## Entries supplied
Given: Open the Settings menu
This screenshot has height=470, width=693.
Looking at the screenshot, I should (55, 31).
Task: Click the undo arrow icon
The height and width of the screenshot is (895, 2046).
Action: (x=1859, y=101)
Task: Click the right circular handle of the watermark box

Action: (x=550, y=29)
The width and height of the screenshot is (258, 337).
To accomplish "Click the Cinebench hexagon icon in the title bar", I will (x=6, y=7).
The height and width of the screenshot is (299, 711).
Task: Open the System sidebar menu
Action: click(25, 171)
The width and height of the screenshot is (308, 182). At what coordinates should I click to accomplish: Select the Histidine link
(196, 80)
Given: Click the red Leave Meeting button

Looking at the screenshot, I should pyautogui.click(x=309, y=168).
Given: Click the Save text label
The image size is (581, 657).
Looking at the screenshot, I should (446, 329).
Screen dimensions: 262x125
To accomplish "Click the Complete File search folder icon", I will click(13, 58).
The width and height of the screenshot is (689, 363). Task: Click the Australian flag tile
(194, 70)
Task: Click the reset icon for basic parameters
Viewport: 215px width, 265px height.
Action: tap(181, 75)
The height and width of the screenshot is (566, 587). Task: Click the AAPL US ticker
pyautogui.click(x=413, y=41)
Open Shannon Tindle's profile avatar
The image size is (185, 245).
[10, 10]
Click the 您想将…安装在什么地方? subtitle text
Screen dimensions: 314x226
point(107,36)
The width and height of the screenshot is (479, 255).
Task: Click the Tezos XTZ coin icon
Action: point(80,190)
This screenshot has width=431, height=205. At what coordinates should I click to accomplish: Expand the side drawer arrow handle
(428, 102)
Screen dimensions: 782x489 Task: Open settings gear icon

## Directions
Working from the material above, restate word for word the lines between the line with "Given: Click the Save text label" and the line with "Task: Click the reset", both included, and only those.

## Answer space
Given: Click the Save text label
The image size is (581, 657).
Looking at the screenshot, I should (446, 329).
Screen dimensions: 262x125
To accomplish "Click the Complete File search folder icon", I will click(13, 58).
The width and height of the screenshot is (689, 363). Task: Click the Australian flag tile
(194, 70)
Task: Click the reset icon for basic parameters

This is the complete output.